Bat flies (genus Cyclopodia): an unlikely vector for the transmission of Hendra virus. (#188)

Miranda E Vidgen 1 2 , Dan W Edson 1 , Andrew F van den Hurk 3 , Craig S Smith 1
  1. Biosecurity Queensland, Department of Agriculture and Fisheries, Coopers Plains, Queensland, Australia
  2. School of Health and Sport Science, University of the Sunshine Coast, Maroochydore, Queensland, Australia
  3. Department of Health, Coopers Plains, Queensland, Australia

Hendra virus (HeV) can cause potentially fatal respiratory and neurological disease in horses and humans. Australian flying-foxes (genus Pteropus) are the natural reservoir host for HeV. There is limited understanding of the route of transmission for the spillover of HeV from flying-foxes to horses and also for the route of transmission for the enzootic maintenance of HeV within flying-foxes; although exposure to flying-fox fluids (i.e. urine) contaminated with HeV is hypothesised to play a role. Flying-foxes also host blood feeding ectoparasites know as bat flies (genus Cyclopodia). Whilst there are no examples of paramyxoviruses that utilise insect vectors for transmission, there has been limited investigation of these haematophagus insects as potential vectors of HeV. A total of 186 bat flies were collected from flying-foxes (Pteropus alecto, P. poliocephalus and P. scapulatus) between December 2013 and June 2014, when the average prevalence of HeV in the flying-fox roost was 3%. Bat flies were sexed and then dissected to expose the internal organs with specific attention to the crop, gut and when available, the larvae.
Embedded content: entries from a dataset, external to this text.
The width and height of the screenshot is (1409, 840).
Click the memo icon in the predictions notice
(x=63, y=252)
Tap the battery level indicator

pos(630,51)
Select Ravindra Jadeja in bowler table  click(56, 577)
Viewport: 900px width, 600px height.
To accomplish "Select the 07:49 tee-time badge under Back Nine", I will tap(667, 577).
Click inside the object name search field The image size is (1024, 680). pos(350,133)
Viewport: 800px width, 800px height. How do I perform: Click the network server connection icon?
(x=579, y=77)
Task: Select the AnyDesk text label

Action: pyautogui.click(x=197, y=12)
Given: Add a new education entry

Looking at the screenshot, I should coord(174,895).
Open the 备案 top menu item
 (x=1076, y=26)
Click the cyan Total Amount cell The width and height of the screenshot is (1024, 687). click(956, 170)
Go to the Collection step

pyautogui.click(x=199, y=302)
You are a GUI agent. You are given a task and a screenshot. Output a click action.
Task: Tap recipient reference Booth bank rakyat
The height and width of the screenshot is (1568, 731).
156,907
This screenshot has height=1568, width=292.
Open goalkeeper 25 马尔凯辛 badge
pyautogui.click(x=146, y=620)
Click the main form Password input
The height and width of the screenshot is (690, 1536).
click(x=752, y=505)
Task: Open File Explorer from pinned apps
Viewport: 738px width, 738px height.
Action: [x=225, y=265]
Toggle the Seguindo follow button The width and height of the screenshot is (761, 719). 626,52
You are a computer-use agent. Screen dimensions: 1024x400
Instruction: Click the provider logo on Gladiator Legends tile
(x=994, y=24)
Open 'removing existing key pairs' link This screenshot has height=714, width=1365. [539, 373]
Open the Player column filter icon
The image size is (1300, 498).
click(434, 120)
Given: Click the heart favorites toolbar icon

RNA from dissected tissues and larvae was extracted using the MagMAX Viral RNA Isolation Kit and tested for HeV using a qRT-PCR targeting the M gene. All bat flies and larvae from this study tested negative for HeV. The probability of failure to detect HeV in these bat flies at a prevalence of at least 3% was <0.004. 0>This study provides the first molecular based evidence that bat flies are unlikely to be a transmission vector for HeV between flying-foxes and in spillover events. This study also demonstrated the utility of studying a potential vector in tandem with the natural reservoir host to allow appropriate interpretation of results.